(Data records)
:::
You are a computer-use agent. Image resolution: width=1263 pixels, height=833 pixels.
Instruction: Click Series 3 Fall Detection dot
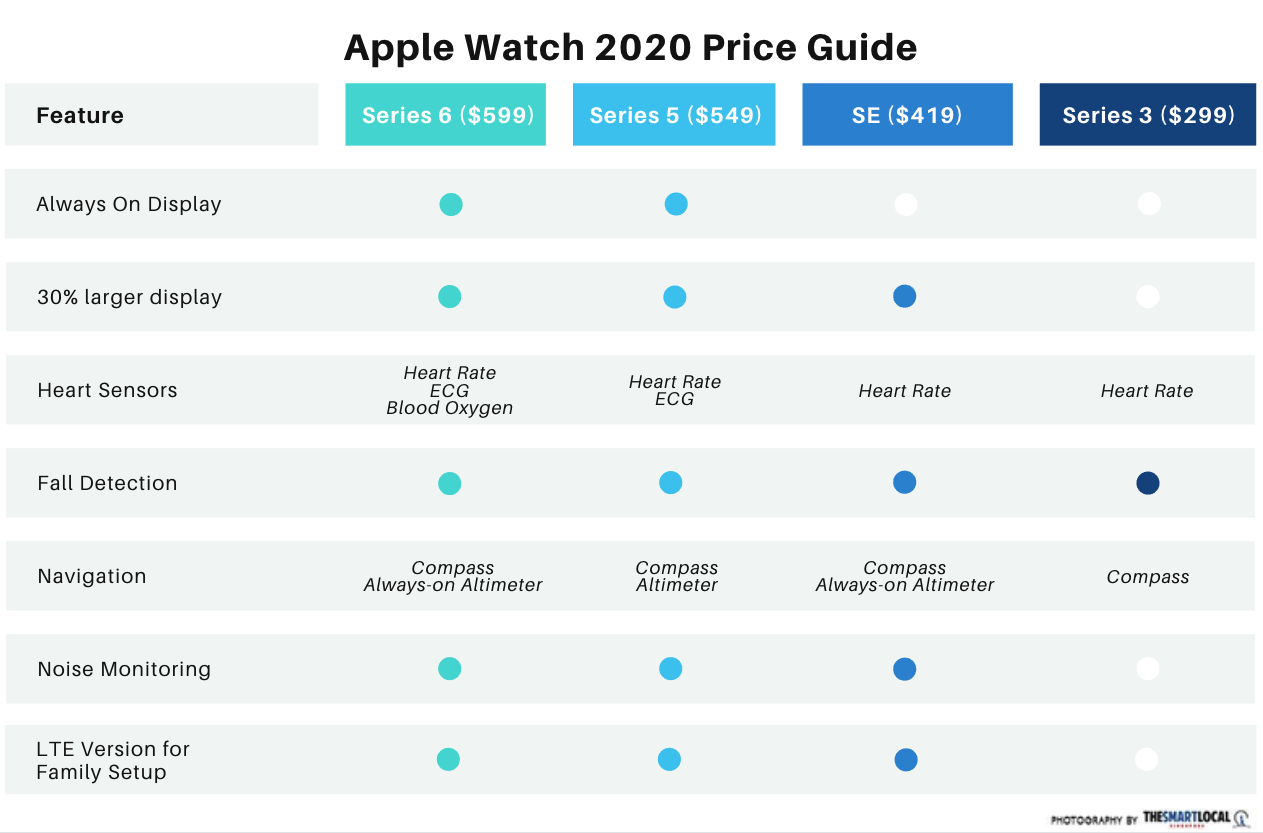tap(1148, 483)
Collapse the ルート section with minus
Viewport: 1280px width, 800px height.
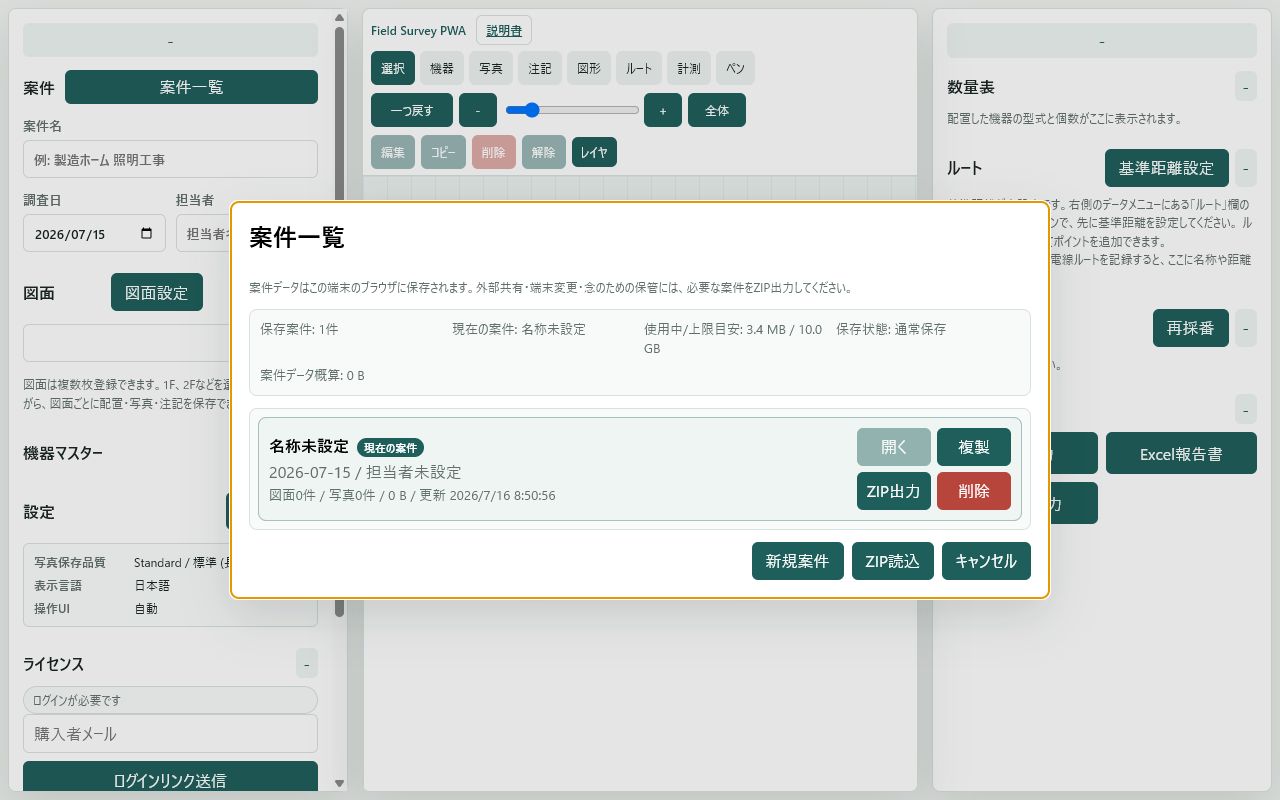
:::
Which lines of the records above contain the word "height"? Report each one in full.

**Response:**
You are a computer-use agent. Image resolution: width=1263 pixels, height=833 pixels.
Viewport: 1280px width, 800px height.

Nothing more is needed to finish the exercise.